Tuesday, December 15, 2009

what does this guy do that i can't do?

i's are presumptuous, and the english language preaches conceit.

is it fair that 'i' get(s) capitalization when you, her, and him are denied it? what do(es) 'i' have that 'it' doesnt??

if 'a' can stand alone without taking growth hormones, what could 'i' possibly use them for??

we were taught that proper nouns are capitalized and everything else... isnt. but 'i' is not a proper noun. it's not even a noun. it's a pronoun. and pronouns are never capitalized in the middle of the sentence. not even if they refer back to a proper noun. because they lack the pompous awesomeness that real nouns get. they are the stand-ins for the actors that never get credited at the end of the movie.

and then i come(s) along with a hammer and break(s) all the rules to pieces. because what are rules where vanity is concerned?

and then, to make matters worse, 'i' cant even follow those rules. why doesnt 'me' get a capital 'm'? it's referring to the most wonderful and glorious person that is myself just as much as 'i' is. is it not??

this is why no sleep, exams, and way too much free time should not be mixed... at least not for me. i start to personify letters and hate on the english language.

*Take Me Away - Plain White T's

Sunday, December 13, 2009

a woman so heartless

She clutched the brown paper bag in her freezing hand and tried to ignore the way the wind was numbing her fingers. She struggled to see past the hair that seemed intent on attacking her face for some unavenged past deed, and really only needed to keep her eyes on the ground, but couldn't help stealing furtive glances around her every few seconds. The jar seemed to grow heavier with every hurried step she took, and she was sure it would fall through the bag with the next one. But she didn't stop, and it didn't fall.

○ ○ ○ ○ ○

> [What to produce] Please print, word for word, the part of the blog page that opens with the words containing "She clutched the" and closes with "it didn't fall.".

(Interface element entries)
○ ○ ○ ○ ○

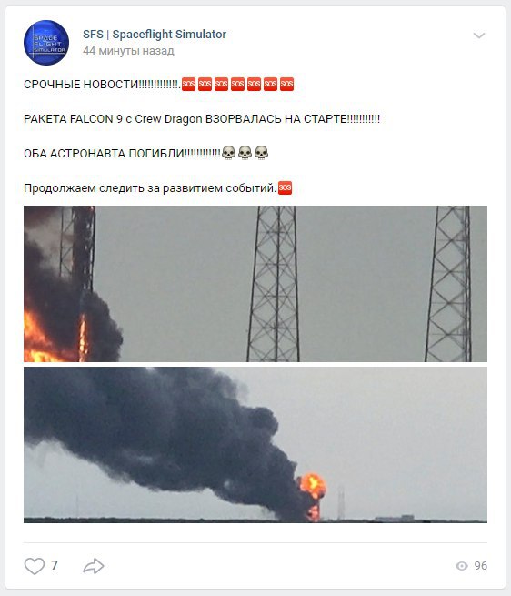The width and height of the screenshot is (511, 596).
Task: Click the eye views icon
Action: tap(462, 566)
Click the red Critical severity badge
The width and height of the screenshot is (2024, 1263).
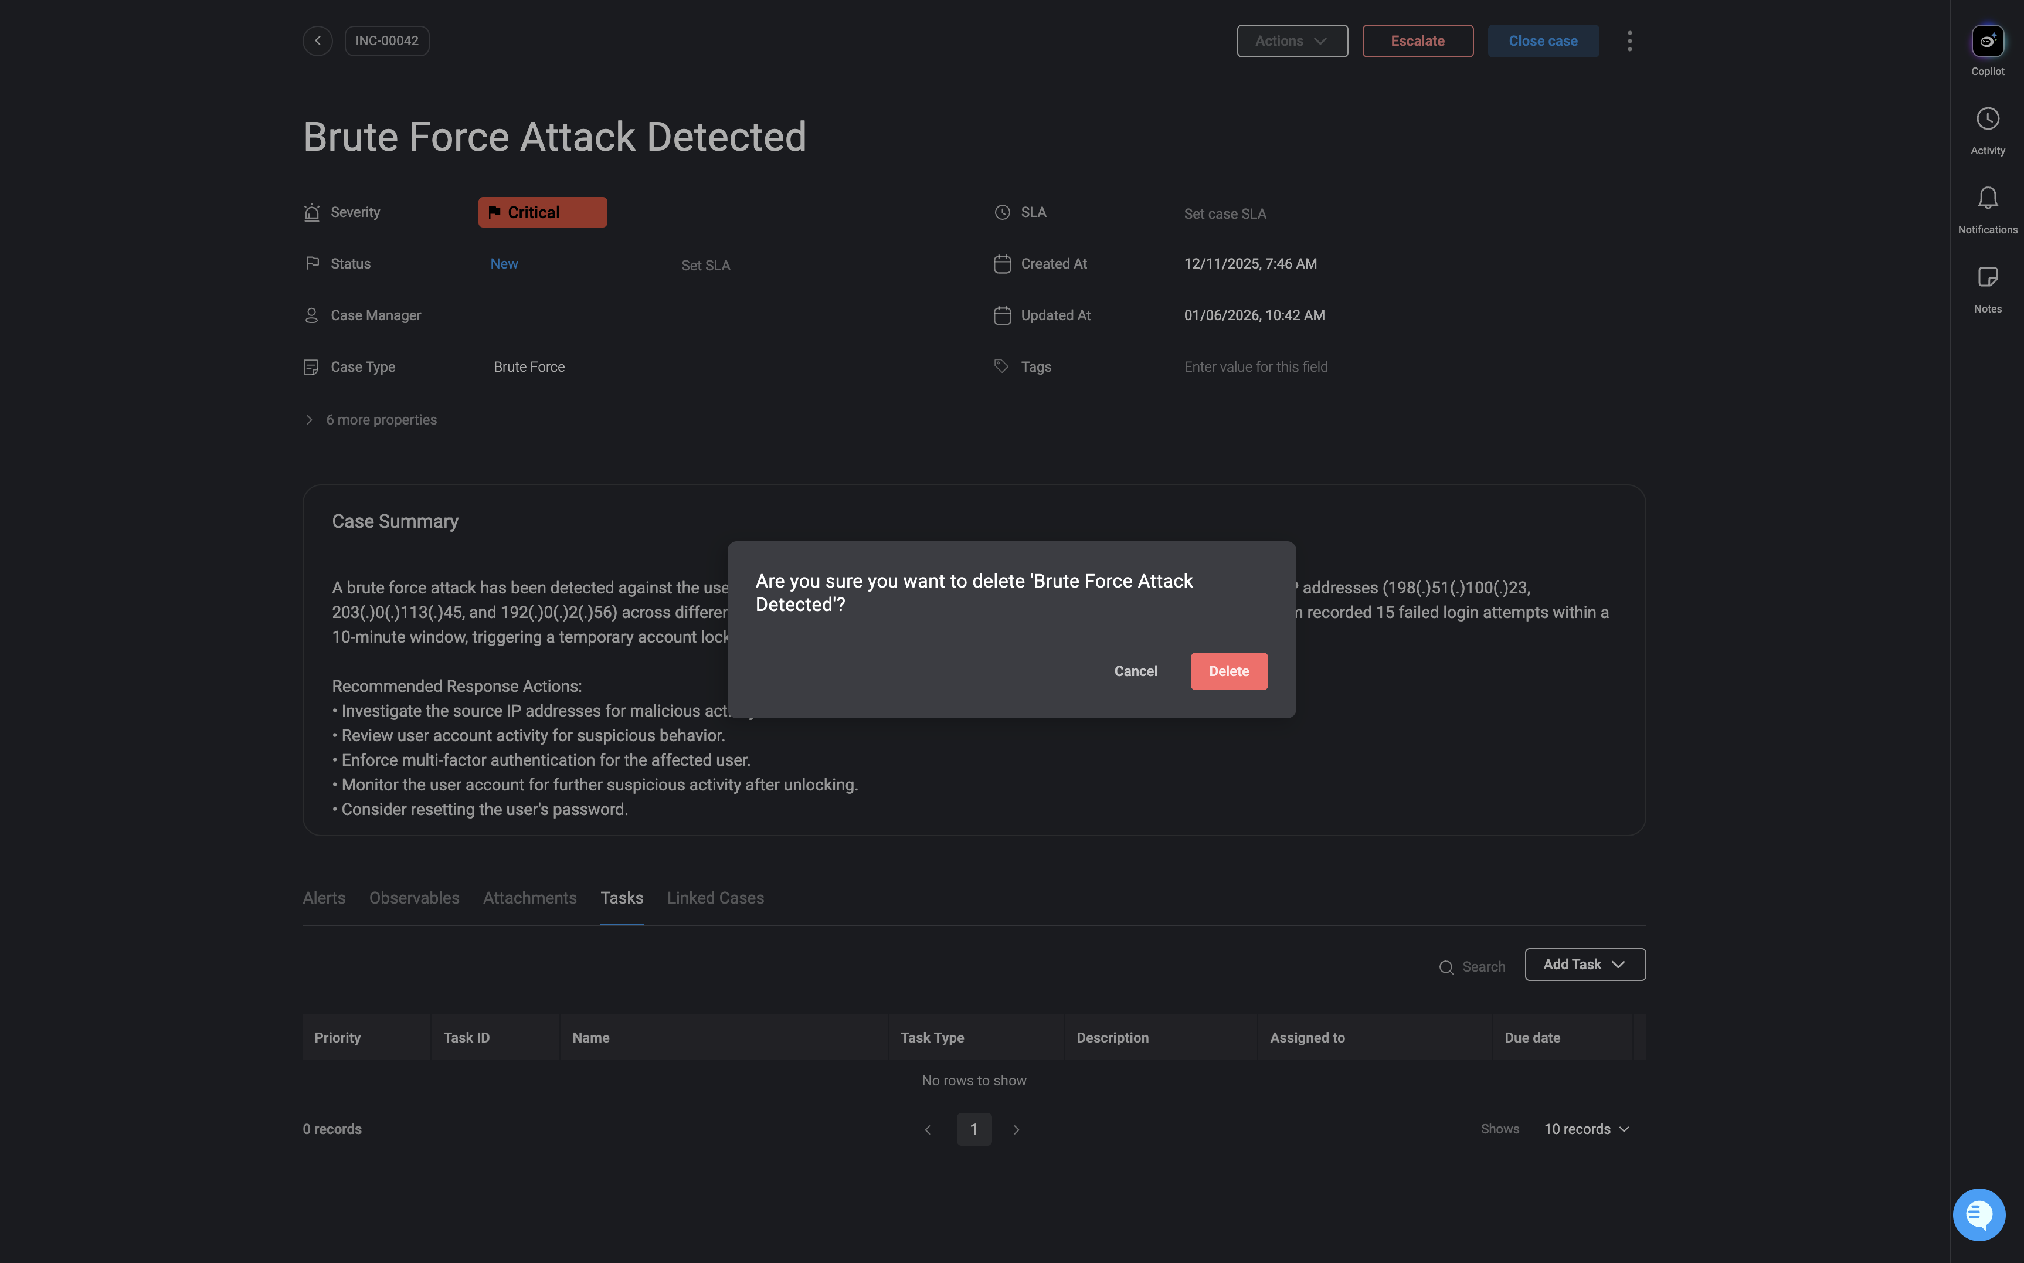click(542, 213)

○ ○ ○ ○ ○

> [Written response]
She clutched the brown paper bag in her freezing hand and tried to ignore the way the wind was numbing her fingers. She struggled to see past the hair that seemed intent on attacking her face for some unavenged past deed, and really only needed to keep her eyes on the ground, but couldn't help stealing furtive glances around her every few seconds. The jar seemed to grow heavier with every hurried step she took, and she was sure it would fall through the bag with the next one. But she didn't stop, and it didn't fall.